Baby bunnies are utterly adorable -- at least until they chew your equally adorable miniature hosta. Or your Asiatic lilies. Or they wipe out your tender bean stalks or cabbage seedlings. Then cute is not the adjective that generally comes to my mind. Yes, I know they need to eat and I've put out a buffet for them that's an attractive nuisance, but that doesn't mean I don't try to curb their rascally inroads.
I use wire cloches over the coral bells and hosta, moving the cloches around as the plants get big enough to no longer seem so tempting. I've made a series of attempts at fencing off the raised beds, and this year I'm hoping we're closing in on getting it right.

Here's what I've learned from previous year's attempts:

Eventually, rabbits will figure out they can chew through the nylon corded enclosures they sell in catalogs for use with raised beds. Once they discover that, they'll quickly chew an exit hole on the other side, and pretty soon it's more hole than fence. Certainly lots of holes in the lettuce.Definitely not worth the price.

Our next attempt was to use chicken wire to reinforce the perimeter. But since it needed to be cut down to fit the prebuilt framework, that left lots of opportunities for gouging myself on the wire while weeding.
We next looped chicken wire around four posts put in the raised beds, with the chicken wire held down by landscaping staples. It kept out the rabbits alright, but it looked pretty ugly and had the same problem that all previous attempts did: Having the fencing be held down on the ground meant the weeds naturally gravitated to the edges and wound up through the mesh fencing. Trying to extract a winding clover plant through that was nearly impossible, and led to more unfortunate interface with wire ends.

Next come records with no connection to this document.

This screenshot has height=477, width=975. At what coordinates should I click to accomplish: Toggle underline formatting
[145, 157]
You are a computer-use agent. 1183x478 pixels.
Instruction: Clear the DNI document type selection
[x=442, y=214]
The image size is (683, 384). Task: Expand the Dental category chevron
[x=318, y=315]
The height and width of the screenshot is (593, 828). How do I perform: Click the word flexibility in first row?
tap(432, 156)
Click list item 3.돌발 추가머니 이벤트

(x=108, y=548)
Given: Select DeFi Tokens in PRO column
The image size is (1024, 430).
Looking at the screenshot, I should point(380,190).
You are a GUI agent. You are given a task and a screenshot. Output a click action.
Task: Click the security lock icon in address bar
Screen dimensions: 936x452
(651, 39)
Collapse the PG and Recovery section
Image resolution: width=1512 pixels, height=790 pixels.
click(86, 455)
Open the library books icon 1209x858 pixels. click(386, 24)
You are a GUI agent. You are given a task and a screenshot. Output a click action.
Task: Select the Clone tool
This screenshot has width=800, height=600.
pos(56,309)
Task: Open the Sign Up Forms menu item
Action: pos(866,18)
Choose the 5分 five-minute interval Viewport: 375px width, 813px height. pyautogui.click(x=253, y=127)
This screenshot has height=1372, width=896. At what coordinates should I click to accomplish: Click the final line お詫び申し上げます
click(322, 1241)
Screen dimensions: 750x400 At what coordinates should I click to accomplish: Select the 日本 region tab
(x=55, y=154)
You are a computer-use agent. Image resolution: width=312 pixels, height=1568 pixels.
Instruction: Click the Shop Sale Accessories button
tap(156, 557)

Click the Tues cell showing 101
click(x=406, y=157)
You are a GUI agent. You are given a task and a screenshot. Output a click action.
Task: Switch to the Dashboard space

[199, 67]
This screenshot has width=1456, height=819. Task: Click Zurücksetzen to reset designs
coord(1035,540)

So this year we built frames of 2 by 2s the same dimension as the raised beds. We attached lengths of 2-foot high chicken wire to the frames using a staple gun, taking care to bend in the edges rather than trimming them to avoid sharp wire ends. We attached eye screws to the inside of the frames, then set the frames on top of the raised beds and used wire at the corners to hold things together at the eye screws. (This will let us take the enclosures apart readily in fall so they can be stored flat.) At one end we installed hinges on one side and a latch on the other so there's a gate in case we need more access than reaching over the top. Since the framework sets on the raised beds rather than the dirt, there's no more capturing weeds in inaccessible places.
We still have a little bit of work to do to finish them off. There's just a temporary stake holding the frameworks in place by the gate hinge side. And we need to reattach the decorative corner caps we took off the raised beds. But it was good enough to go ahead and plant my cabbage and Swiss chard seedlings that I've been waiting to put in until I was sure they wouldn't be devoured. Since we had a bunch of 2 by 2s leftover from a previous project, our fencing cost us very little and helped clean out a wood pile in the garage. Definitely worth the price. (If you're tempted to build one yourself, you may want to consider using the shorter height of chicken wire rolls. Between the raised beds and the frames, I suspect the resulting 3-foot high fence is kind of tall for a person of average height to bend over to weed.)
Now to figure out how to keep the squirrels out of the tomato patch. And yes, I know I'm lucky I don't have deer.

What do you do to keep rabbits at bay? Cats? Electric fences? Mesh netting? Or do you just plant enough so there's enough to share?